-- Exercise set --
(a) Using the passage on Çatal Höyük, answer each question in one short line:
(i) What name was given to the house where headless human figures are associated with vultures?
(ii) According to one archaeologist, what are the bows carried by figures in the bull fresco?
(iii) What divided Çatal Höyük into two halves?
(b) From the passage on Çatal Höyük, list every thing it says was plastered.
(c) Carry on the passage about Çatal Höyük, beginning right after its final sentence.

## Start Reading text

The plastering of skulls suggests a “cult of the head”, probably related to ancestor worship. In one house, dubbed “the Vulture Shrine”, headless human figures are associated with vultures. Similar imagery was present at Göbekli Tepe, where there were also deliberately beheaded sculptures. Two beheaded sculptures were also found at Çatal Höyük. Perhaps the head was seen as the seat of the soul, and bodies may have been exposed before burial so that vultures could consume the flesh and carry the souls of the dead up to a heavenly sky world, the land of the ancestors.

Bull skulls, plastered to resemble the living heads, are very common at Çatal Höyük and the bull most likely had a sacred significance. Horns, claws, and talons were also frequently plastered into the house walls. One impressive fresco shows a giant bull surrounded by diminutive figures of animals and humans – some of whom are carrying bows. One archaeologist suggests that the bows are musical instruments and the people are dancing rather than hunting. Some of the figures are orange and others dark red – suggesting a “dual moiety” kinship system – i.e. a community divided into two halves, each regarded as a single family or “clan”. Incest and exogamous marriage rules would require members of one clan to marry partners from the other clan. Çatal Höyük was divided into two halves by a gap along its major axis, suggesting that two complementary clans lived in opposite sides of the settlement.

## End Reading text
## Start Material

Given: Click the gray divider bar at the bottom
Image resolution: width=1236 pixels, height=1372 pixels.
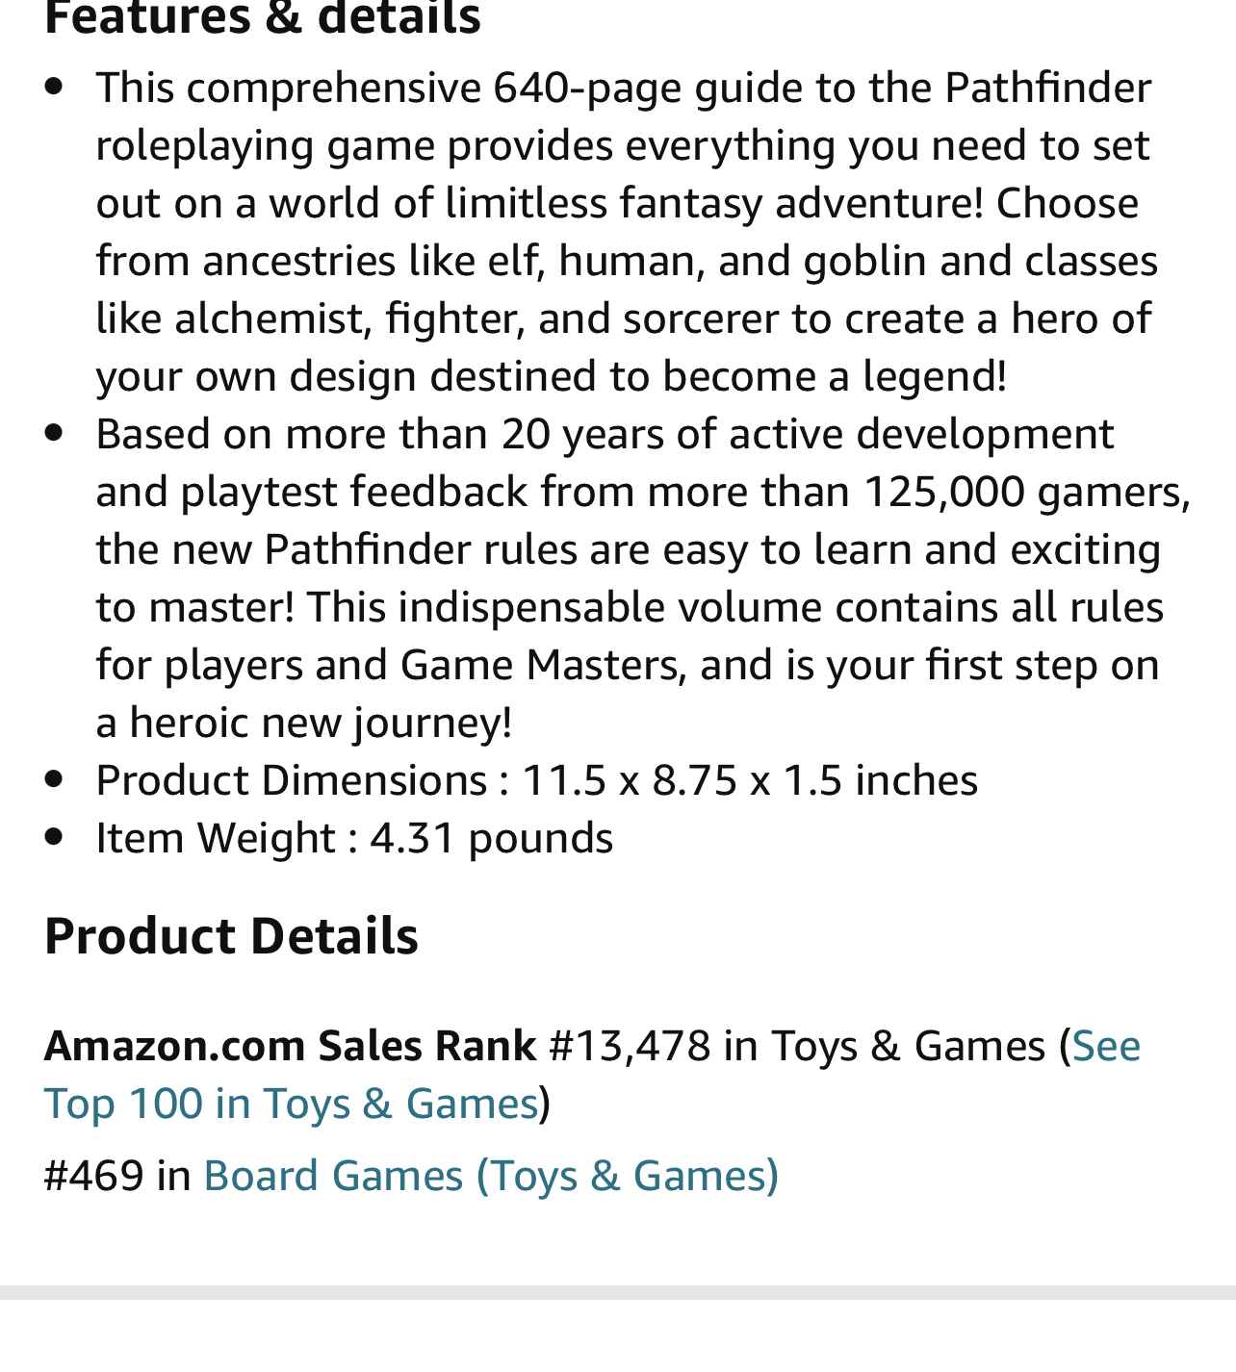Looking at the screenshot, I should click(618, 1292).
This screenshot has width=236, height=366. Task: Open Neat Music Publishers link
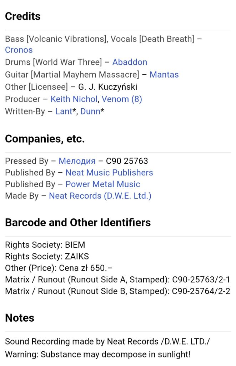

## End Material

-- Answers --
(a)
(i) "the Vulture Shrine"
(ii) Musical instruments, with the people dancing rather than hunting
(iii) A gap along its major axis

(b)
- Skulls
- Bull skulls
- Horns
- Claws
- Talons

(c)
Fresco showing a giant bull surrounded by a hunting (or dancing?) scene. Ca. 9-7 kya.

Another key image from Çatal Höyük is the leopard which seems to have had cultic significance. Several painted plaster reliefs show two leopards facing each other with what, to a modern eye, look like “stars” inside the spots. Some of the houses were periodically demolished and replaced with new buildings. One house, with the plaster relief of “star leopards” shown below, was replaced with a new build that included a second plaster relief similar to the first. The image clearly had importance to the residents of that house – an expression of their family identity perhaps. In later phases of the town, leopards also appear on pots and clay seals used for stamping designs onto a surface – maybe human skin, leather, or even bread baked by a particular family. Curiously, no leopard body parts, other than a single claw pierced for use as a pendant, have been found at the site, though some human figures in wall paintings are wearing leopard hides. It may have been taboo to keep leopard meat in or near the residential area.

Drawing of a similar image from a wall painting.
Painted plaster wall plaque of two “star leopards”.
Leopard stamp seal
Human figure riding a leopard and wearing a leopard skin.

Bulls, leopards, and bears appear to make up a trinity of cult animals at Çatal Höyük. These are all dangerous wild animals – cattle were not domesticated until late in the occupation of the site. Large plaques of figures with upturned limbs were initially interpreted as “mother goddesses” until the stamp seal of a bear in identical pose was found (below, right). It was impossible to identify the plaque figures because the heads and paws were broken off when the houses were abandoned, as if to “kill” the figure before it could be safely buried. The plaque figures below have a prominent circled navel so maybe they were “mother bears” or even therianthropic goddesses. The navel is marked on the seal also. As with leopards, bear body parts are extremely rare at Çatal Höyük, again suggesting a taboo related to bear meat.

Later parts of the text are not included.